• [TASK DIRECTIONS]
Reproduce every line of the listing below, requests included, shifting each coordinate in the answers by adding 24 to it. Omit the pictures from your reply.

[Begin]

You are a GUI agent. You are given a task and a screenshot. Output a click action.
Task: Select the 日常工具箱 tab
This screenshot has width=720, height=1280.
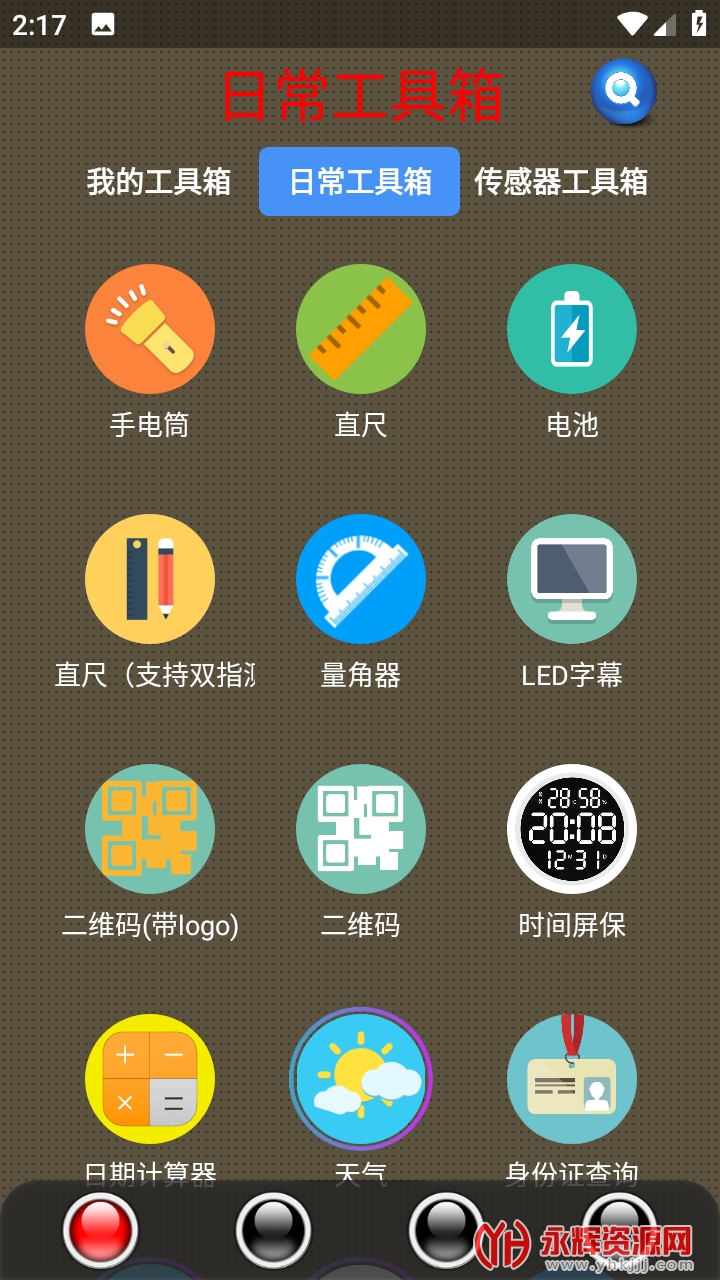(x=359, y=182)
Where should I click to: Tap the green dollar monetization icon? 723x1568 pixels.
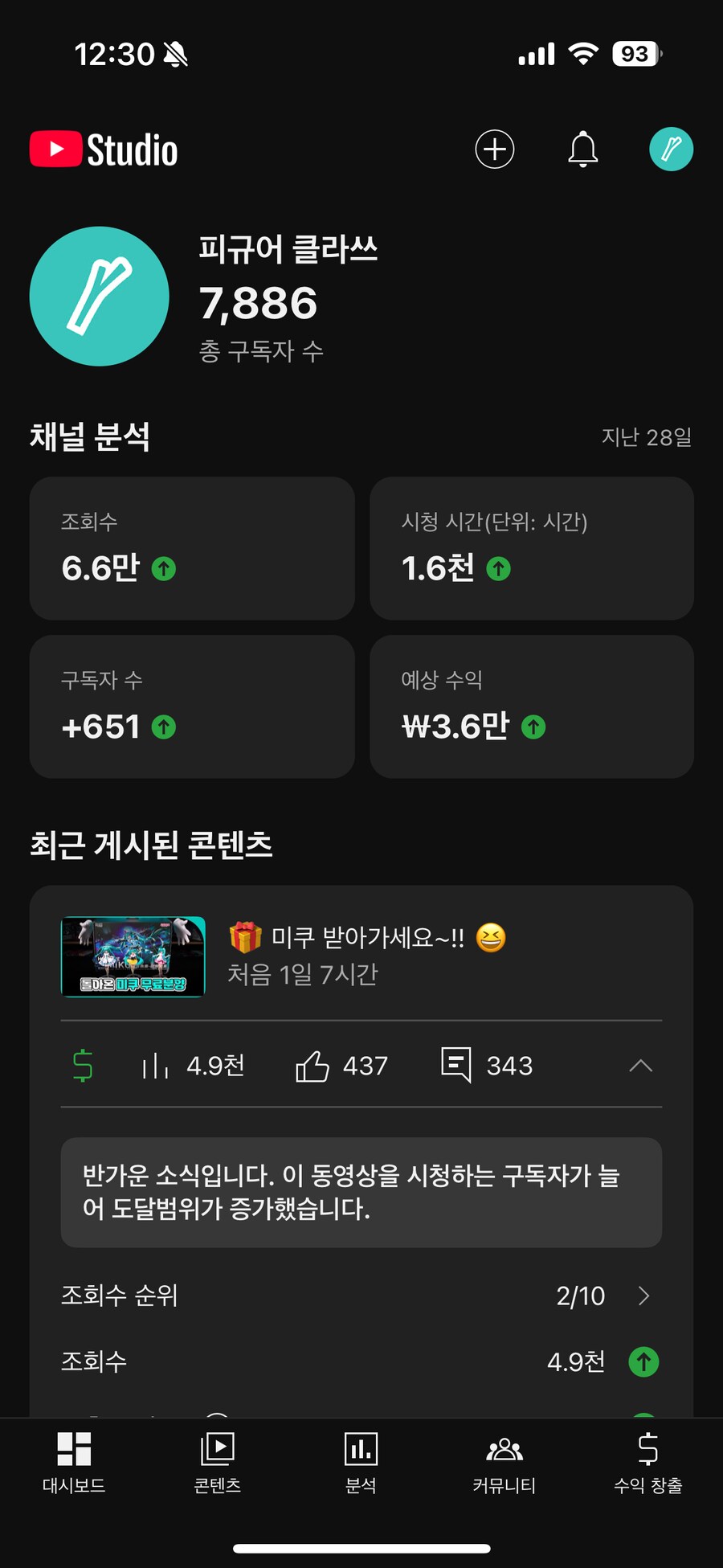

[End]

• [WRITTEN SOLUTION]
You are a GUI agent. You are given a task and a screenshot. Output a click action.
Task: Select the 日常工具箱 tab
This screenshot has width=720, height=1280.
(x=383, y=206)
Where should I click to: Tap the green dollar monetization icon? 723x1568 pixels.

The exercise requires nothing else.